A forma como PROCESSAMOS o que estamos vendo depende muito de dois fatores internos:
O nosso “mapa mental” (ou sistema de crenças), ou seja, os conceitos que temos sobre o mundo.
Por exemplo, algumas pessoas adoram frio e outras adoram o calor. Para o primeiro grupo, um dia de verão é um dia triste enquanto para o segundo grupo, é um dia ótimo.
Ou seja, um dia de verão é apenas um dia de verão – o que muda é a nossa crença sobre o que é um dia de verão.
O nosso estado de espírito naquele momento (ou seja, o humor que temos no dia).
Por exemplo, imagine que você acabou de dar uma topada no dedão do pé. Doeu, certo?
Agora imagine que você acabou de dar uma topada no dedão logo após receber a noticia de que perdeu o emprego. A dor pode ser percebida como muito mais forte!
Por outro lado, imagine que a topada aconteceu logo após você receber a noticia que ganhou na Mega-Sena. Aposto que a dor nem vai ser tão grande assim!
Resumindo: uma topada pode ser mais ou menos dolorosa dependendo do seu humor!
E como isso se reflete na historia acima?
O desfecho desagradável da interação entre medico e paciente pode ser explicado por todas essas nuances.
Para um médico, um piolho é apenas um piolho – o foco é tratar e resolver.
Porém para quem recebe a noticia, isso pode significar muito mais do que um simples parasita. Pode significar tantas coisas que nem vou me arriscar a tentar adivinhar.
Mas posso tentar inferir algumas coisas, que me levaram a reflexão seguinte.
PRECONCEITO
Os tempos modernos tem cada vez mais removido o véu dos grandes preconceitos velados. Porém, ainda observamos na nossa sociedade diversos TABUS.
Tabus em reação ao que é “certo”e ” errado” , ao conceito de “sucesso”, a quem vale mais que quem.
E puxando a brasa aqui para a minha área, muitos são os tabus relacionados a doenças e doentes.
Se até mesmo um piolho, uma gripe ou uma conjuntivite pode gerar reações ruins nas pessoas (já aconteceu com você de alguém ter uma reação de susto e se afastar quando você diz estar com alguma doença contagiosa?) imagina como deve se sentir uma pessoa que tem alguma questão de saúde mais visível?
Um grande exemplo disso é o vitiligo e o caso de Michael Jackson. O sofrimento que ele passou por ter essa alteração de pele foi tão grande que culminou com o final da historia que todos conhecemos.
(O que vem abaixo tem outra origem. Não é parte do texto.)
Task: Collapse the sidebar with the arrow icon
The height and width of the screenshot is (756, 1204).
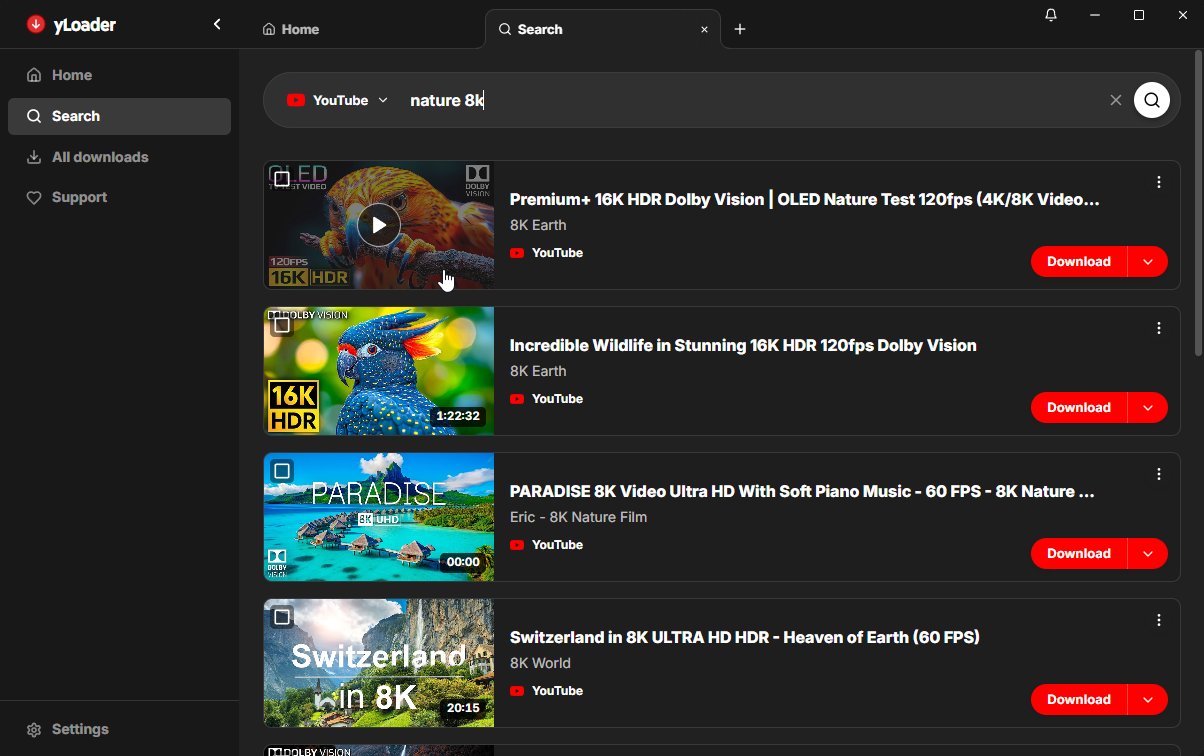Action: pyautogui.click(x=217, y=24)
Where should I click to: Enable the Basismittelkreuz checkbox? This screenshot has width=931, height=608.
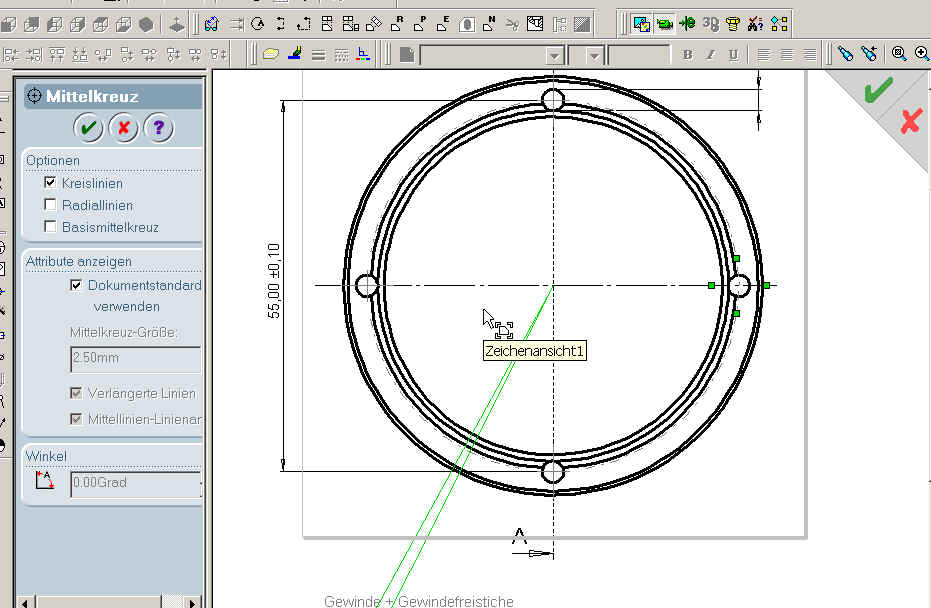coord(51,227)
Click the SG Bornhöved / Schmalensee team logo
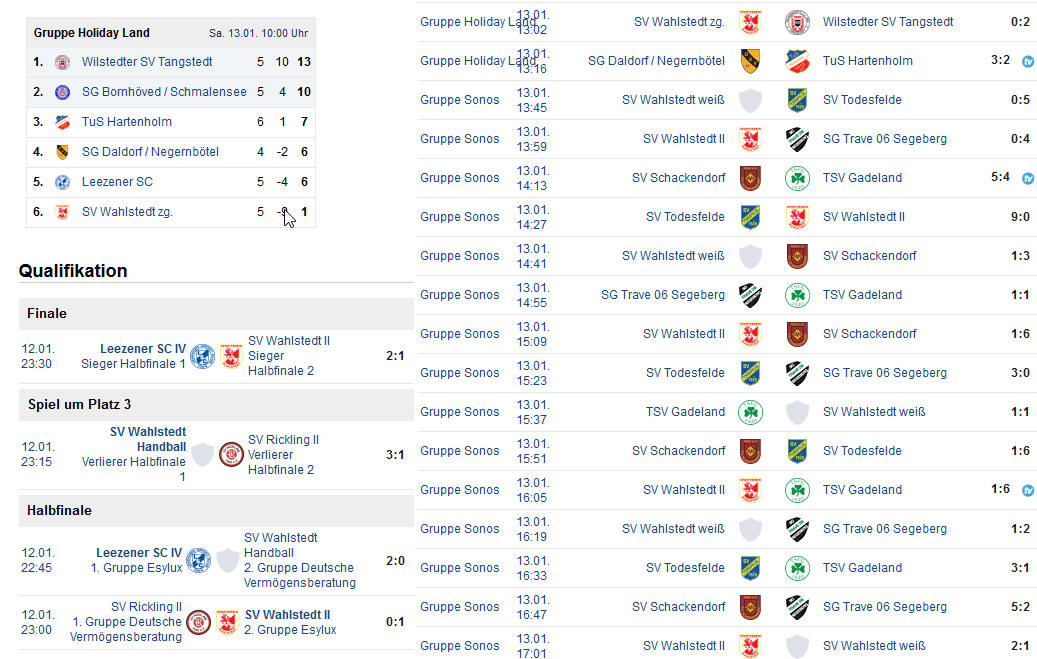1037x659 pixels. (x=62, y=92)
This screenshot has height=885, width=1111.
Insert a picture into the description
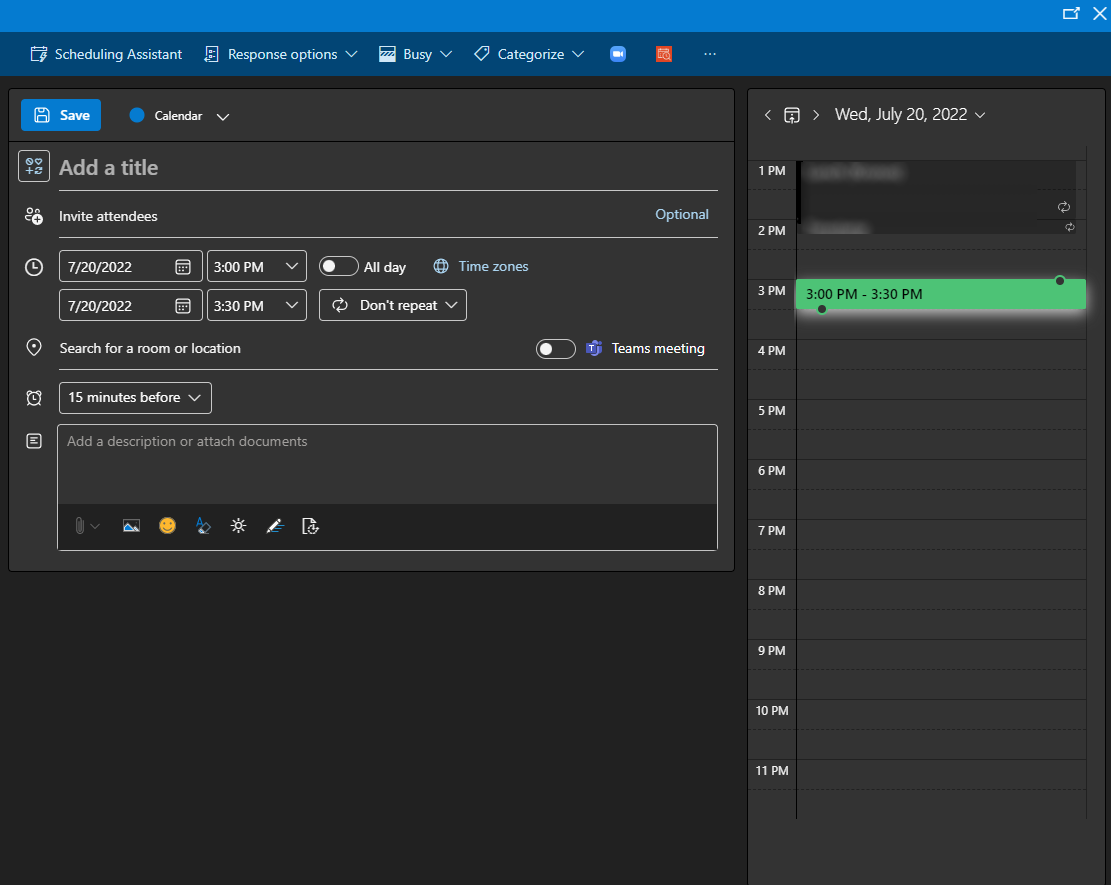coord(131,526)
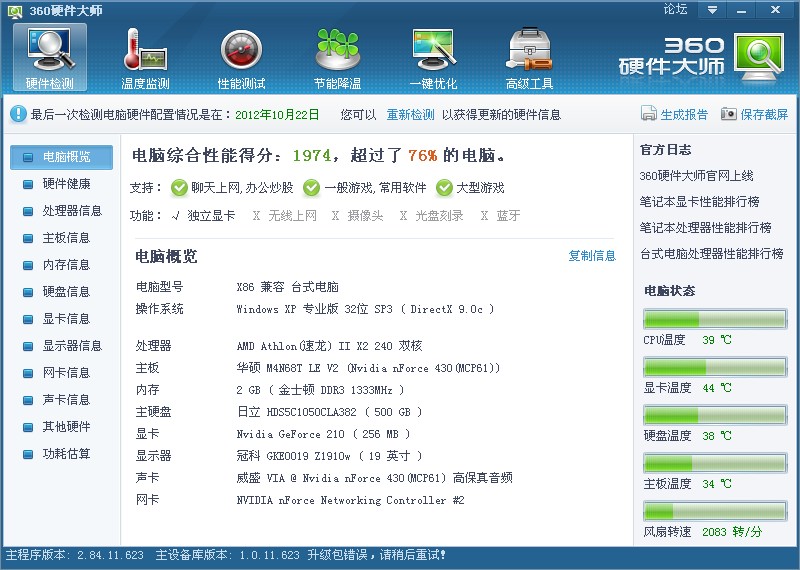Open the 高级工具 toolbox icon

529,52
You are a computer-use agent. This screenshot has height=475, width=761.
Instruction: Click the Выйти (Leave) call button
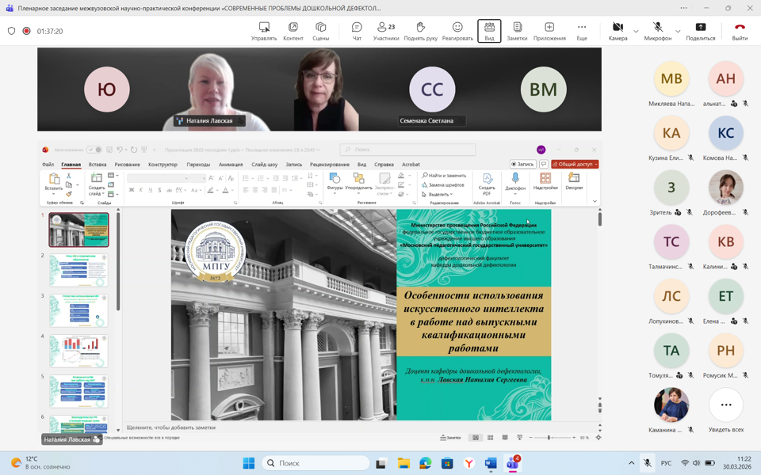click(739, 31)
Outras situações também semelhantes são a elefantíase, o lábio leporino, e ate mesmo a chamada “orelha de abano”. Sem falar na infeção por HIV, tuberculose, herpes labial, psoríase e até mesmo a obesidade grave…
Fico pensando: como é que essas pessoas se sentem?
Se adoecer ja é difícil por si só, não poder contar com o apoio das pessoas torna essa jornada ainda mais desafiadora.
E pior ainda é receber um olhar atravessado ou curioso…
Será que ao invés de julgar e reagir, nao deveríamos ser mais generosos com o outro quando os percebemos em situações de vulnerabilidade?
Será que nao seria bem mais eficaz, para uma comunicação CLARA, ao invés de julgar e reagir ao que o outro disse, pararmos um minuto e tentar entender o que realmente o outro quis dizer?
Se a nossa postura diante daquilo que nos “incomoda” fosse mais de acolhimento do que de defesa, muitas falhas de comunicação poderiam ser evitadas.
Se pudéssemos estabelecer um olhar e uma comunicação mais empática, com certeza o mundo se tornaria um lugar muito mais amoroso e acolhedor – e o mesmo aconteceria dentro dos serviços de saúde (tanto do médico para o paciente quanto do paciente para o médico também!).
Um forte abraço a todos!
17/08/2018 @ 14:59
Excelente o texto e a colocação! Realmente vivenciamos um mundo cheio de preconceitos e julgamentos absurdos. E cada um deve fazer a sua parte para melhorarmos isso. Parabéns!